Background Anderson-Fabry disease (AFD) is an X-linked lysosomal enzyme disorder associated with an intracellular accumulation of sphingolipids, which shorten myocardial T1 relaxation times. Myocardial affection, however, varies between different segments. Purpose To evaluate the specific segmental distribution and degree of segmental affection in AFD patients. Material and Methods Twenty-five patients with AFD, 14 patients with hypertrophic cardiomyopathy (HCM), and 21 controls were included. A Modified Look-Locker Inversion Recovery sequence (MOLLI) was used for non-enhanced T1 mapping at 1.5 T in addition to standard cardiac imaging in 10-12 short axis views. T1 values were evaluated with a mixed model ANOVA and regression analysis to determine the best diagnostic cutoff values for T1 for each myocardial segment. Results Regression analysis showed the best diagnostic cutoff compared to controls in cardiac segments 1-4, 8-9, and 14. Mean differences between T1 for AFD versus HCM were greatest in segment 3, 4, and 9 (99 ms, 103 ms, 86 ms, respectively). Overall T1 times were 888 ± 70 ms and 903 ± 14 ms (AFD with and without LVH); 1014 ± 17 ms and 1001 ± 22 ms (HCM and controls, P < 0.05). Conclusion Myocardial segments are affected by a varying degree of T1 shortening in AFD patients. Segment-specific cutoff values allow the most specific detection and quantification of the extent of myocardial affection.

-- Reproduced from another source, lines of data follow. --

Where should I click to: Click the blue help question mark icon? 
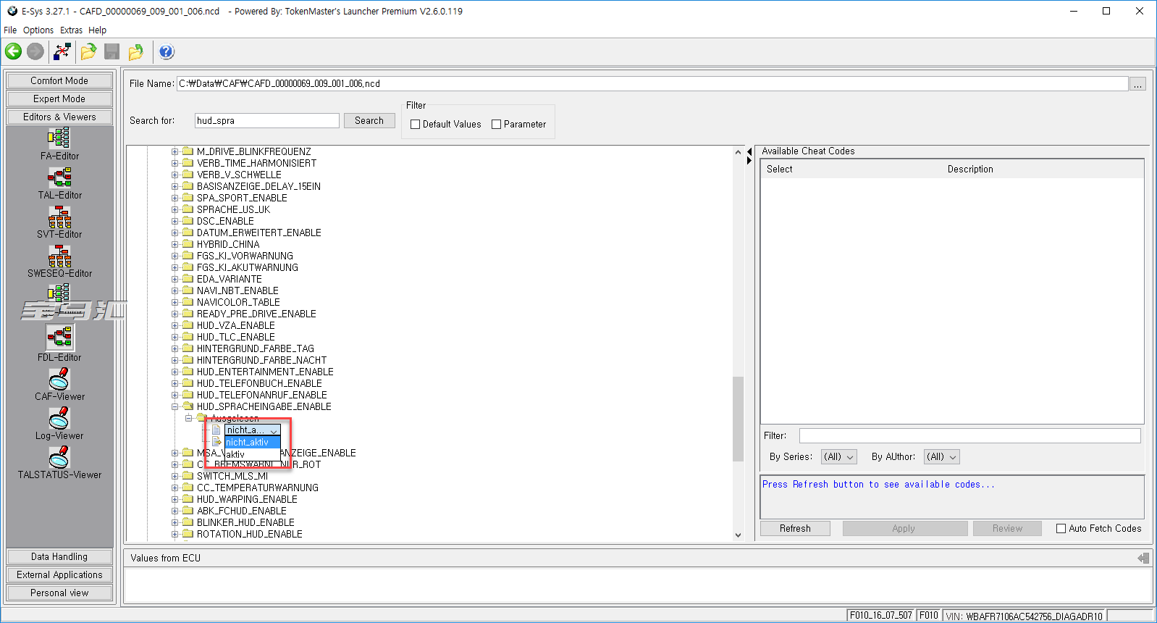tap(167, 51)
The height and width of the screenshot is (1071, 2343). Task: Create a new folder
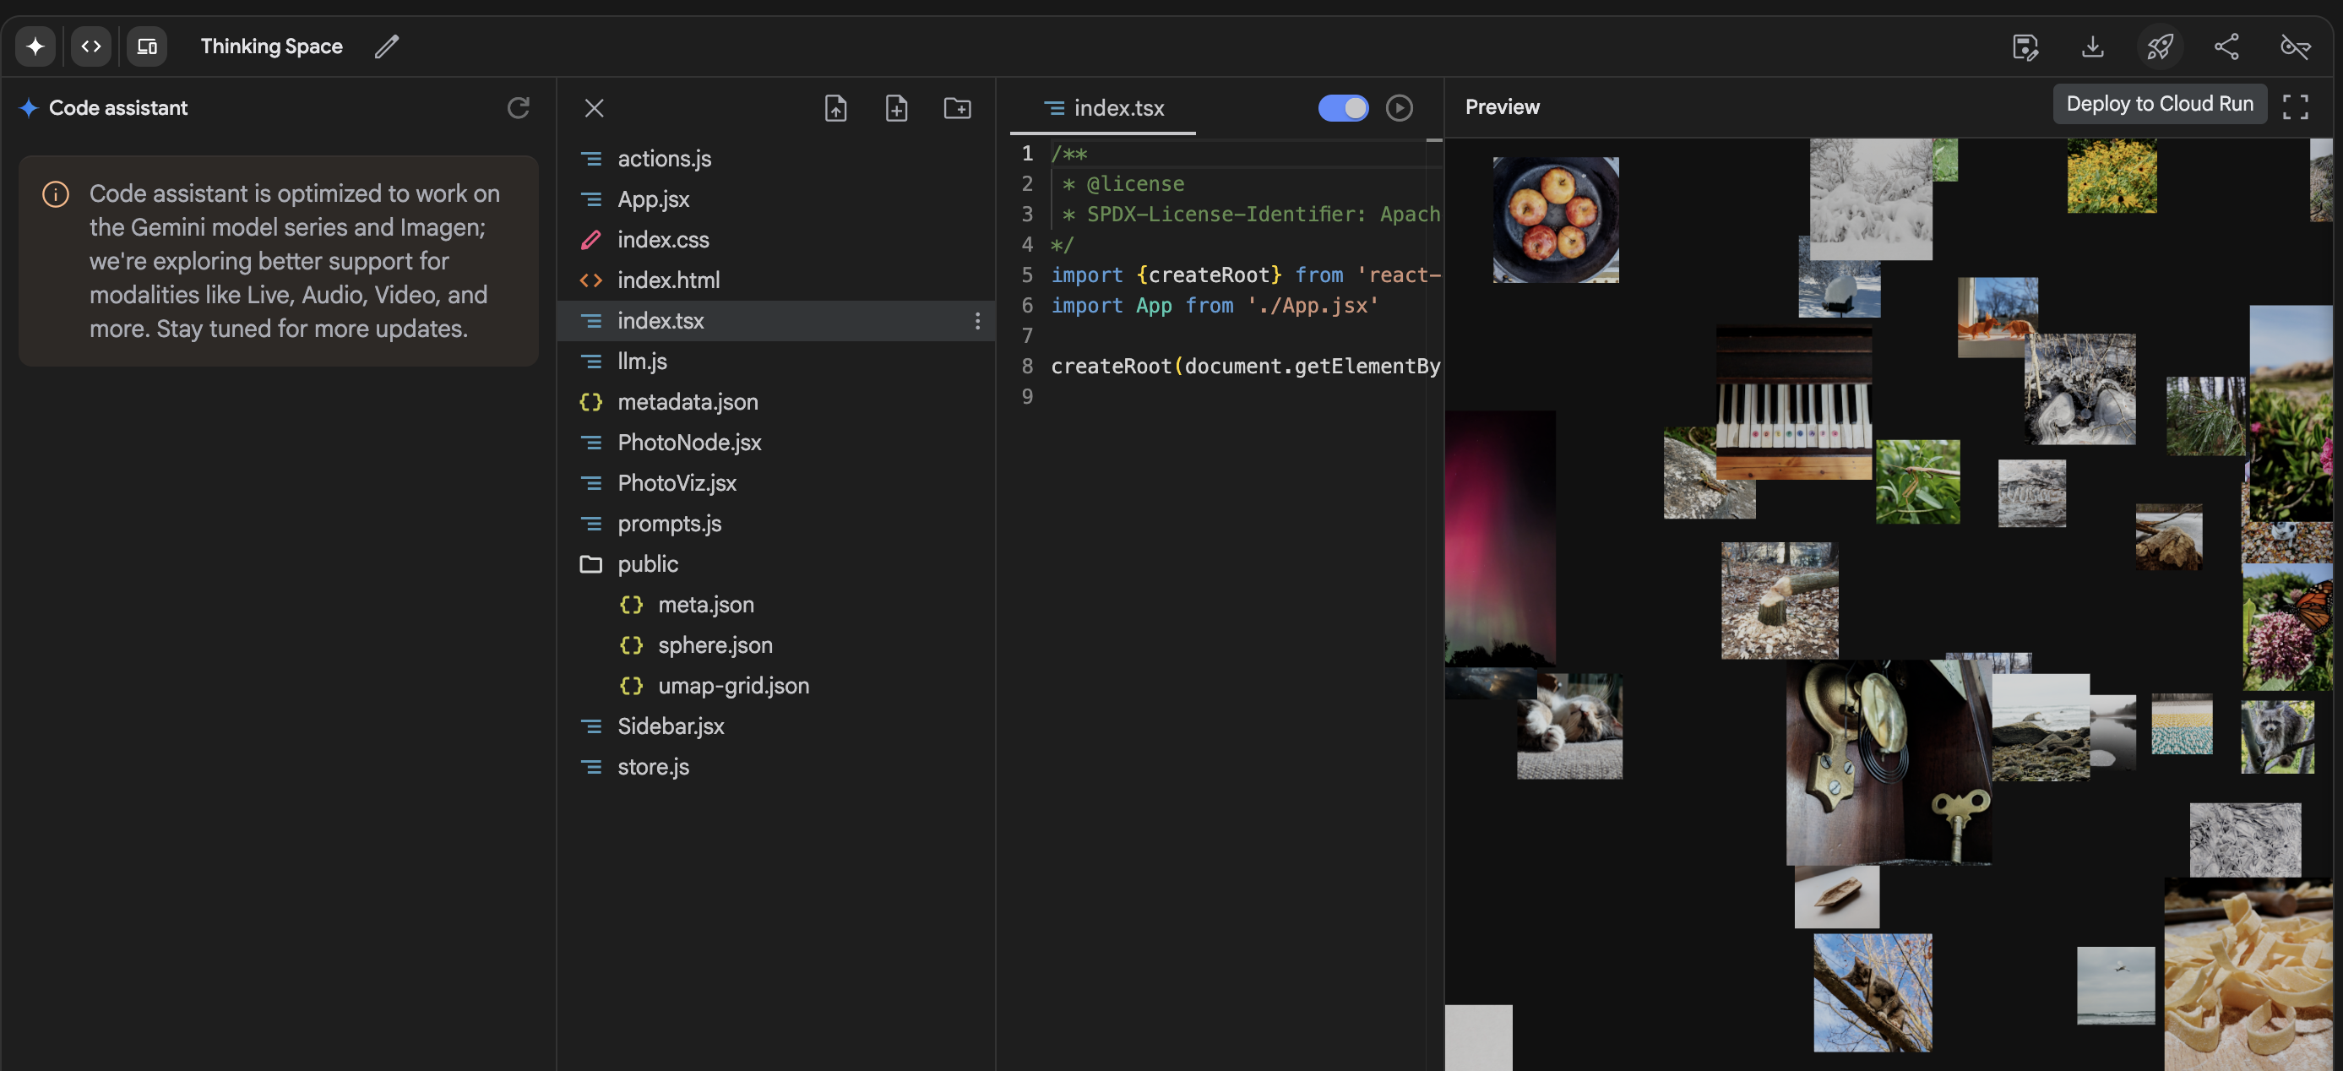click(957, 108)
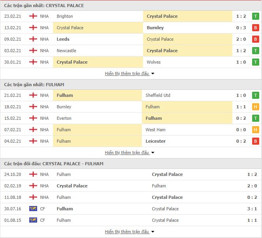Image resolution: width=262 pixels, height=238 pixels.
Task: Click the world flag icon on 01.08.15 row
Action: tap(33, 220)
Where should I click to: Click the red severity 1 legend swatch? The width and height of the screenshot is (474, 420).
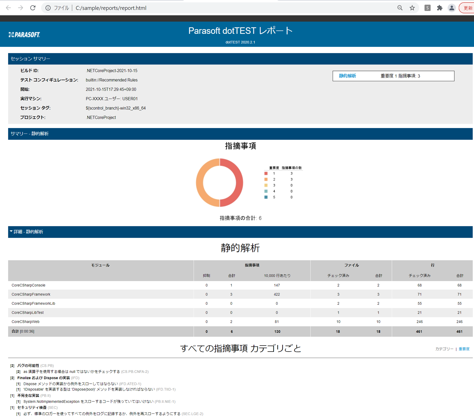pyautogui.click(x=266, y=173)
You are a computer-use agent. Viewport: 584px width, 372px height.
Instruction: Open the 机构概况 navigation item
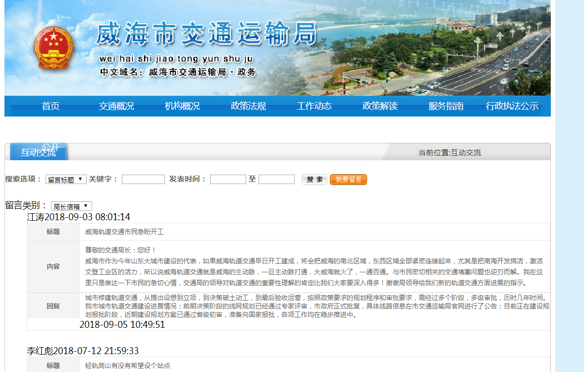coord(182,106)
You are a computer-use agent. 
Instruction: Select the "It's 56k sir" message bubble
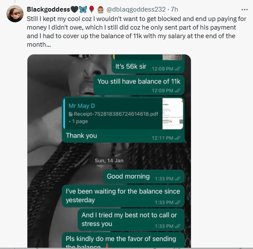click(x=148, y=67)
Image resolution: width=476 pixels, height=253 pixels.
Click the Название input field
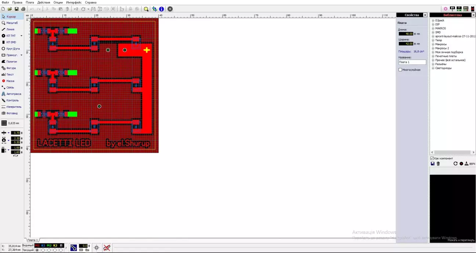pyautogui.click(x=412, y=62)
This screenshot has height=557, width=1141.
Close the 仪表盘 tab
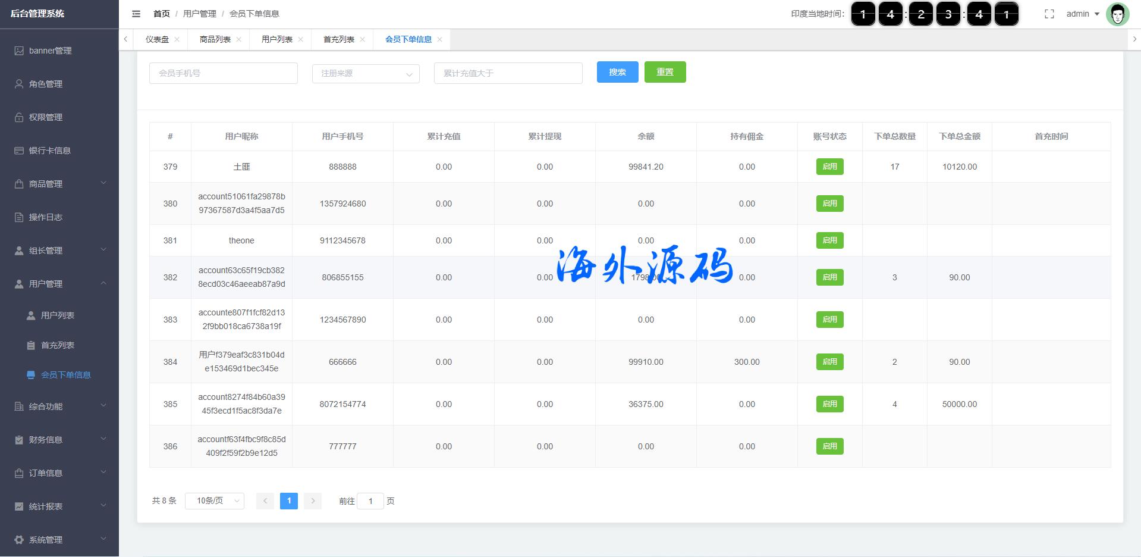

安德森-法布里病(AFD)是一种X连锁溶酶体酶紊乱疾病,与鞘脂在细胞内蓄积有关,鞘脂蓄积会缩短心肌T1弛豫时间。然而,心肌受累情况在不同节段有所不同。目的:评估AFD患者心肌节段的特定分布及节段受累程度。材料与方法:纳入25例AFD患者、14例肥厚型心肌病(HCM)患者和21例对照者。除了在10 - 12个短轴视图下进行标准心脏成像外,还使用改良的Look-Locker反转恢复序列(MOLLI)在1.5T下进行非增强T1映射。采用混合模型方差分析和回归分析评估T1值,以确定每个心肌节段T1的最佳诊断临界值。结果:回归分析显示,在心脏节段1 - 4、8 - 9和14中,与对照组相比有最佳诊断临界值。AFD与HCM的T1平均差异在节段3、4和9中最大(分别为99ms、103ms、86ms)。总体T1时间分别为888±70ms和903±14ms(有和无左心室肥厚的AFD患者);1014±17ms和1001±22ms(HCM患者和对照者,P < 0.05)。结论:AFD患者的心肌节段受到不同程度的T1缩短影响。节段特异性临界值能够最特异性地检测和量化心肌受累程度。